Un’operazione quest’ultima in linea con Quei più modesti romanzi di Mario Lavagetto (EDT, 2003), per la fede riposta nel valore della librettistica e, quindi, nel ruolo anche socio-linguistico dello “scritto-cantato” del teatro d’Opera. In quest’ultimo lavoro le tre Cantiche dantesche sono state passate in rassegna, distillate, per essere raffrontate alla produzione di sessanta poeti. Quando si scende in profondità il lavoro di Franca Olivo Fusco fa riflettere sull’affascinante mondo delle forme ricordevoli (cit. Francesco De Sanctis) che ha anche ricevuto, sin dagli anni Novanta del secolo scorso, particolari attenzioni nei settori della Psicologia della Creatività e della Letteratura.

Per rimanere nell’ambito dell’Opera, nel saggio possiamo imbatterci nei Pagliacci di Ruggero Leoncavallo, quando Taddeo canta: soli noi siamo/ e senza alcun sospetto!… . La citazione operata dal musicista (che in questo caso è anche poeta per musica!), riproposta dall’autrice, è inequivocabile. L’episodio dantesco di Paolo e Francesca (Inferno, Canto V) costituisce una fonte riscrittura ipotestuale che appartiene alla “memoria” di chi sta scrivendo il libretto, la cui restituzione può essere letta, non solo nella prospettiva della già richiamata intertestualità,  ma anche quale miglior frutto di un processo cognitivo – per dirla con S. F. Larsen – innescato dalla risonanza personale e della rievocazione intertestuale. La voce di Desdemona nell’Otello di Gioachino Rossini, nei versi di Francesco Maria Berio ne è l’ulteriore testimonianza: Oh come infinito al cuor/ giungono quei dolci accenti!/ Chi sei che così canti? Ah tu rammenti/ lo stato mio crudel! (da Nessun maggior dolore/ che ricordarsi del tempo felice…). Franca Oliva Fusco è consapevole del grande tesoro linguistico della Commedia. Non a caso nella sua “necessaria introduzione” cita Tullio De Mauro: il cuore dell’italiano (inteso come lingua) è ancora dantesco. Ovvero è dantesco.

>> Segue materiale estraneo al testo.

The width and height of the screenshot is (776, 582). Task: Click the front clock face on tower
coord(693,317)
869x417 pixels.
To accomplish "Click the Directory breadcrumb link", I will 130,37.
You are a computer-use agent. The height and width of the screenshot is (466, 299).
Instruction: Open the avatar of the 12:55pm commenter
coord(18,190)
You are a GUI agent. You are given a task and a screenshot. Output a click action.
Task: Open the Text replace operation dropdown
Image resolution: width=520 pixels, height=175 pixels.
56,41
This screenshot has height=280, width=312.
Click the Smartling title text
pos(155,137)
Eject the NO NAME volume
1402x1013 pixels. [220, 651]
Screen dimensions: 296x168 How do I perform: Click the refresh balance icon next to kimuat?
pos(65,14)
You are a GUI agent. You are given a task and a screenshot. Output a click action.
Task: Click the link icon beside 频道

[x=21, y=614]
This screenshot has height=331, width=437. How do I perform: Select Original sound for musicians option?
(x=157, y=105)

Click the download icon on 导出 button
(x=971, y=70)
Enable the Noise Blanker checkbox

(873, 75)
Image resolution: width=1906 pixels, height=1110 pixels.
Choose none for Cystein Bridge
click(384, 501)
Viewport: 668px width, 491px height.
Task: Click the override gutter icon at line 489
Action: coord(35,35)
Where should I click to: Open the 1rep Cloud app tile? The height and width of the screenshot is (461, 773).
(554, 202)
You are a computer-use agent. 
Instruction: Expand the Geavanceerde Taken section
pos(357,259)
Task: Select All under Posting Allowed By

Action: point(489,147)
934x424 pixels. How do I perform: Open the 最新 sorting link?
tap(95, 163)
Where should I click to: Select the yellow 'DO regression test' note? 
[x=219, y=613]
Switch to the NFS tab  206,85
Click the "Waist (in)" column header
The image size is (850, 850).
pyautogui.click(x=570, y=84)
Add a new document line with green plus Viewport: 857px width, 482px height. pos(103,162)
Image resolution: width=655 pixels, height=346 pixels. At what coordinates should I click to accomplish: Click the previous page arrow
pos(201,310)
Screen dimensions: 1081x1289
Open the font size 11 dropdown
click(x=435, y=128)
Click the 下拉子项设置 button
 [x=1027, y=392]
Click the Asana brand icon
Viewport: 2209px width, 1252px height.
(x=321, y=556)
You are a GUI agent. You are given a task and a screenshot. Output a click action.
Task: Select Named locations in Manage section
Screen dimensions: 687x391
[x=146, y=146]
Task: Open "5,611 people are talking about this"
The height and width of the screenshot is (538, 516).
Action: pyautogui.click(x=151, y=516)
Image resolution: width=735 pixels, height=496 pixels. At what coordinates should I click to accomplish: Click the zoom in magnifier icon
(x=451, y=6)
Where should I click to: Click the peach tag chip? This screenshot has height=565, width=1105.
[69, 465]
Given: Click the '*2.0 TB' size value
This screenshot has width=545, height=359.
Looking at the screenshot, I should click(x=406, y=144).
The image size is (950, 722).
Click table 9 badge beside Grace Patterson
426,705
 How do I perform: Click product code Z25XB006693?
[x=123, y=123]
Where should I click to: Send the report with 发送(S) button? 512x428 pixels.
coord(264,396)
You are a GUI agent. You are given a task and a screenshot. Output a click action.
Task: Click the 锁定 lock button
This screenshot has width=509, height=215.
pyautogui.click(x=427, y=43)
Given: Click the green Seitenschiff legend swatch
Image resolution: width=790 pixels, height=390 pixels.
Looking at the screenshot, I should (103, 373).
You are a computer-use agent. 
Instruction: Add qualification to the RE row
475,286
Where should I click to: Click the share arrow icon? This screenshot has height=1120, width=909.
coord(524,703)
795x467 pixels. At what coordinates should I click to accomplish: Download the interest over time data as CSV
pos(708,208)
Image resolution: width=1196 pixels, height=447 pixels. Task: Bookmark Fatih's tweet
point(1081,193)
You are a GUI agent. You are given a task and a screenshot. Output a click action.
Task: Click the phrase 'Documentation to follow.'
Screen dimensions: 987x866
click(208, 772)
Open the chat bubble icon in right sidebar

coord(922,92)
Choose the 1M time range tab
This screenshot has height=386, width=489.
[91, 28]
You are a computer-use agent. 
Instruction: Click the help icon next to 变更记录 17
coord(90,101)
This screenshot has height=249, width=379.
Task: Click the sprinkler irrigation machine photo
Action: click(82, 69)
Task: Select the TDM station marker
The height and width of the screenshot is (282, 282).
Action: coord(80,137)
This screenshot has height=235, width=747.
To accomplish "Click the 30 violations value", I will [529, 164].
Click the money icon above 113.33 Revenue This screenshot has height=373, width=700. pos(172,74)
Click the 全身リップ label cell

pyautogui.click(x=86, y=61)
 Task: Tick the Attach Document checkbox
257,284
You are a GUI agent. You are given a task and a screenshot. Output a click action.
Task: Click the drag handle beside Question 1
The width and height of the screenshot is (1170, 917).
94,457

La lingua della poesia, infatti, non lasciò indenne la versificazione del Melodramma che per più di duecento anni ne costituì  la “quintessenza” (cit. L. Serianni), tanto da formarne la facies più conservativa. Ce ne accorgiamo quando leggiamo, nel libretto di La Traviata, il verbo dantesco trasvolare che, messo in bocca a Violetta nella cabaletta del finale del Primo Atto da Francesco Maria Piave già a Giuseppe Verdi cominciava a “suonare” irrealistico e poco confacente al personaggio, tanto da generare una delle più famose  “variante in partitura” e sostituito, come fu, dal verbo folleggiare che, viceversa,  ascoltiamo nelle esecuzioni sin dal 1853. L’autrice di questo saggio ha il merito, dunque, di cavare dall’ombra tanta letteratura che costituisce la “memoria fondativa” della nostra Cultura e sprona ad una riflessione sulla Lingua italiana, per il suo continuo divenire, per le sue sfumature, per il prevalere del “parlato”,  ma affezionata – come diceva Giovanni Nencioni – alla costanza dell’antico.